The migration went relatively smoothly, Rubinow reports. “The challenge was not the implementation itself, but the tight timeframe we needed to adhere to from a business standpoint while ensuring that services were not disrupted,” he states.

In addition, IT staff had to get up to speed fast on several new platforms: the Hitachi Lightning 9900, Veritas’ SANPoint Control, plus an entirely new Sun environment to run the trading system. “We brought all those in, and we were writing software at the same time, and installing systems in both New York and Chicago,” Rubinow says. Just the same, the installation was completed on schedule.

Rubinow’s group recognized that its leading-edge SRM strategy posed risks, at least in the short term. “Because we were using products from multiple vendors, problem resolution time could have increased significantly,” he notes. “And if the number of problems increased, operational costs could increase.”

But these risks paled beside the potential downside of not doing the project at all, which entailed losing a competitive edge. As he puts it, “If we don’t provide a consistent level of service to customers, they can switch to another provider with a few key strokes.”

Rubinow’s group took several steps to minimize the risk of negative impact on end users and applications. The group designed clustered server platforms that can scale up in near real-time, in response to spikes in demand. Scaling techniques include extending the number of nodes in clusters to handle increasing trading loads, adding disks dynamically to databases as they grow, and adding Fibre Channel switch ports and disks to Hitachi cabinets as requirements dictate.

Through SANpoint Control, IT administrators monitor components throughout the trading day, and respond quickly to events and fluctuating transaction levels.

The bottom line
The implementation of a SAN-based storage utility has enhanced Archipelago’s ability to scale, monitor and manage its storage infrastructure, which is critical for reacting quickly to customer demands.

Archipelago hopes to extend the capabilities of its new platform in several directions over the next year. For example, the IT group wants to exploit SANPoint Control’s ability to automatically allocate new capacity to applications on a dynamic as-needed basis, with little or no human intervention.

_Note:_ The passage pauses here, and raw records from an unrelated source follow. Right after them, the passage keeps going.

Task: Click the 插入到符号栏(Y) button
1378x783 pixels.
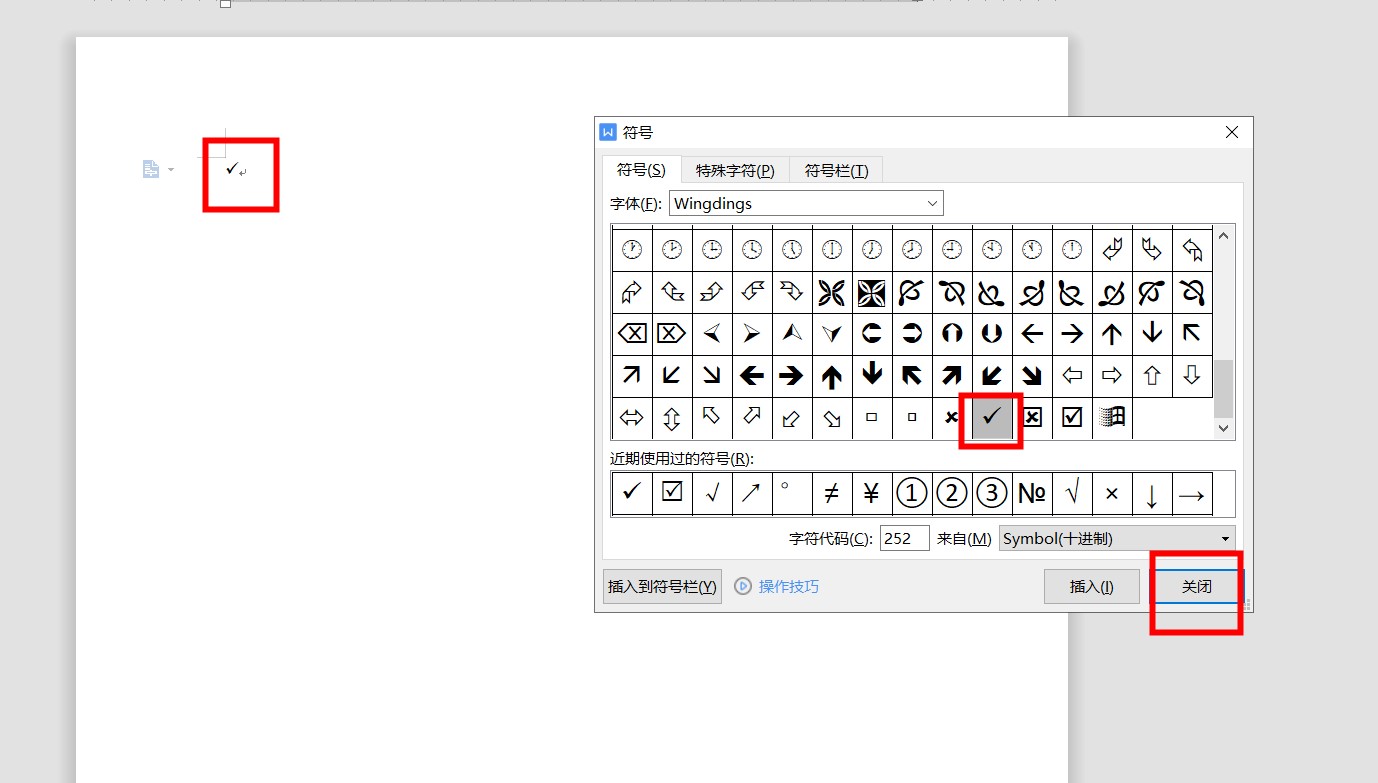Action: pos(662,587)
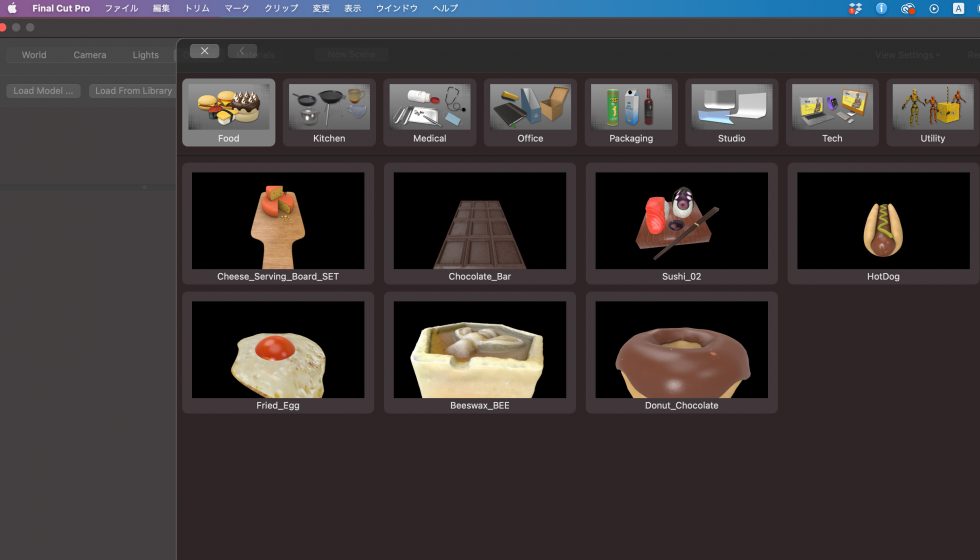The image size is (980, 560).
Task: Select the Tech category
Action: (832, 112)
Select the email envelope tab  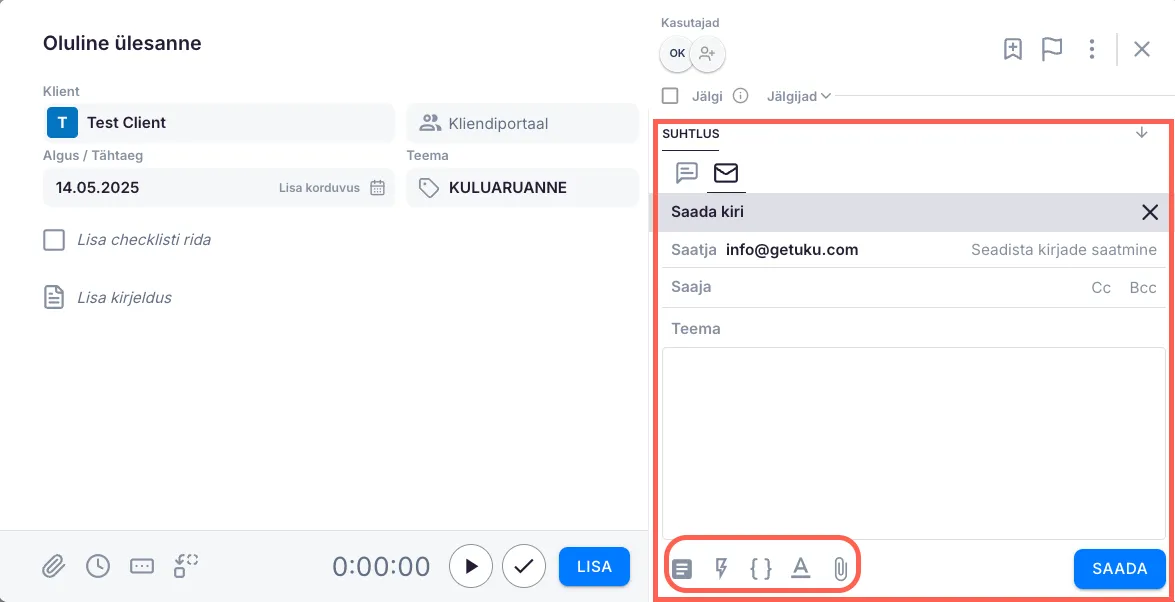(725, 172)
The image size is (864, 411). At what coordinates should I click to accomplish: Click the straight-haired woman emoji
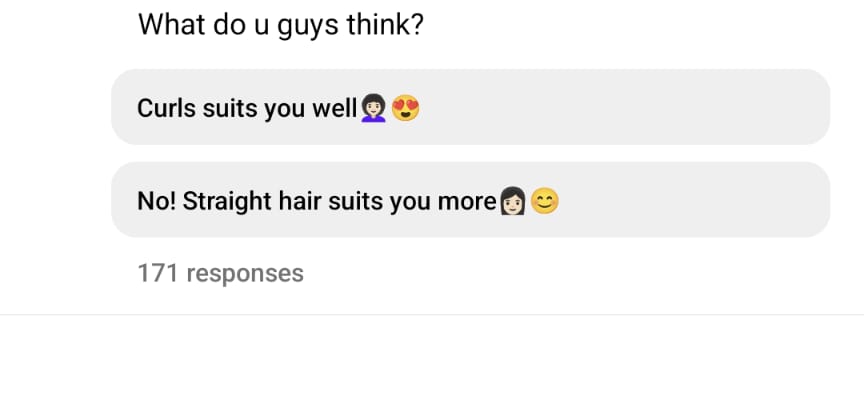point(512,201)
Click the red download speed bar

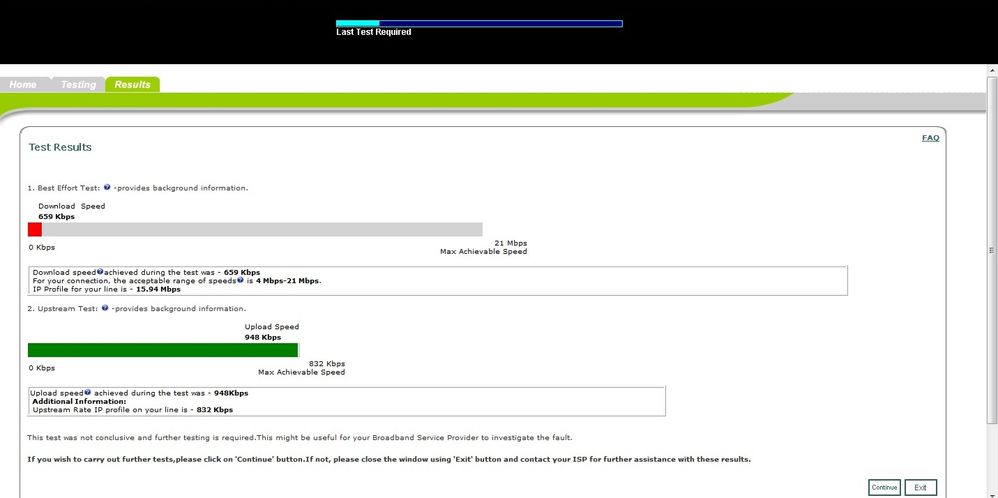[x=35, y=229]
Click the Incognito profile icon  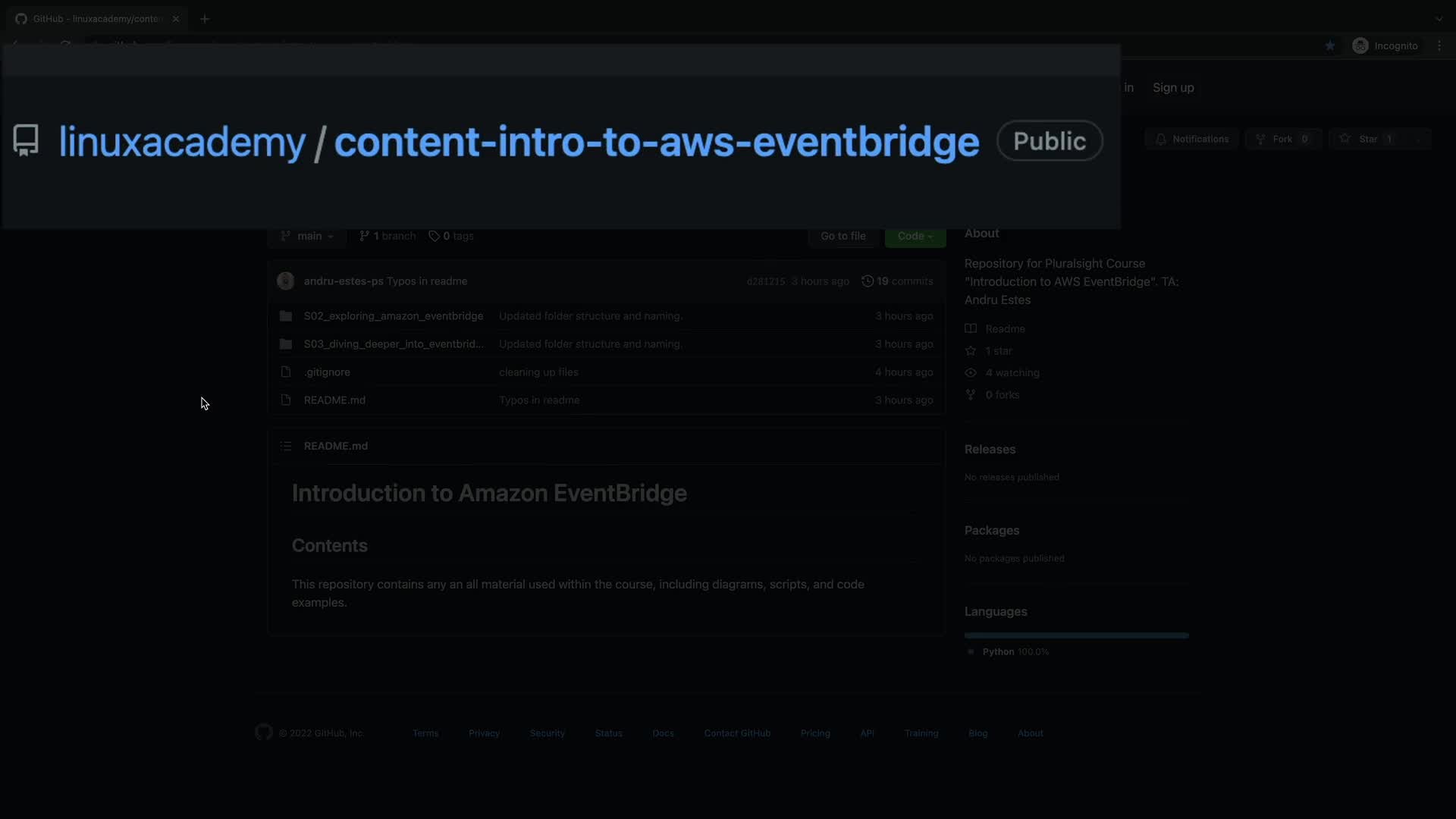[1360, 46]
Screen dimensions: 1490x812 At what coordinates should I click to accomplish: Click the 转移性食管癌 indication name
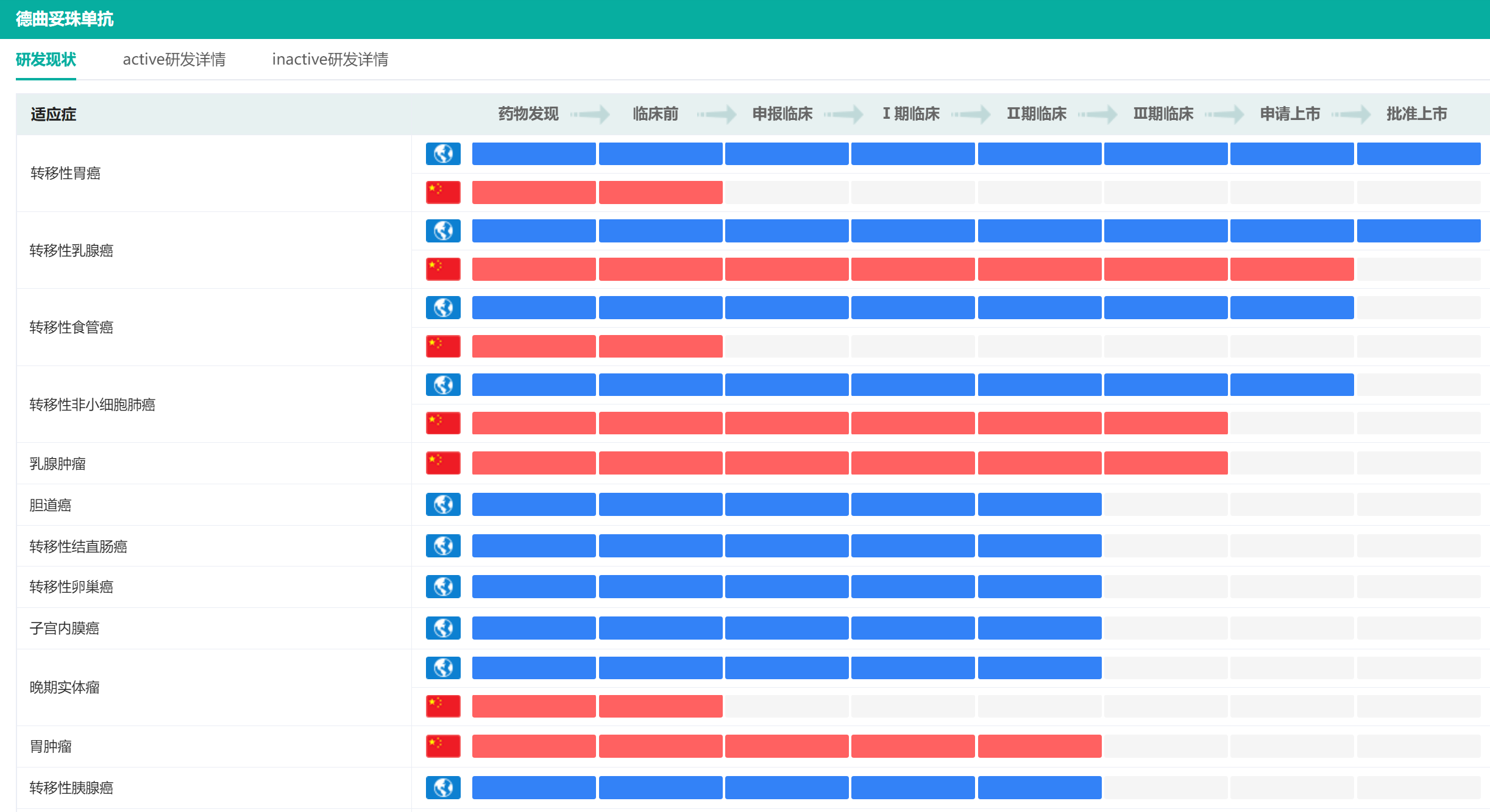click(71, 327)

Also on Rubinow’s to-do list is integrating SANPoint Control with Archipelago’s network management platform, Hewlett-Packard’s OpenView. That way, network administrators could monitor end-to-end network connections across SANs, LANs and WANs.

“The more automated we can make monitoring and getting a picture of the environment, the easier it will be to stop problems, and the more efficient our staff can be,” Rubinow asserts. “This is key, because we’re pretty lean.” While Archipelago’s total IT department comprises 100 people, only about four to six of them are concerned with storage, and then only on a part-time basis.

The company is also discussing the possibility of installing a second backup site closer to Chicago, which would provide automated fail-over should the primary site go down. But right now, Archipelago is fine-tuning and getting comfortable with its new SAN-based, virtualized, heterogeneous storage resource management environment.

“We’ve implemented a lot of new technology in the last few months,” Rubinow comments. “We’ve got to learn to walk before we can run.”

Plus, you never know what will happen next in the world. Says Rubinow, “Someone mentioned to me five minutes ago, ‘If we capture Saddam, the stock market may go bonkers. We need to plan for this.’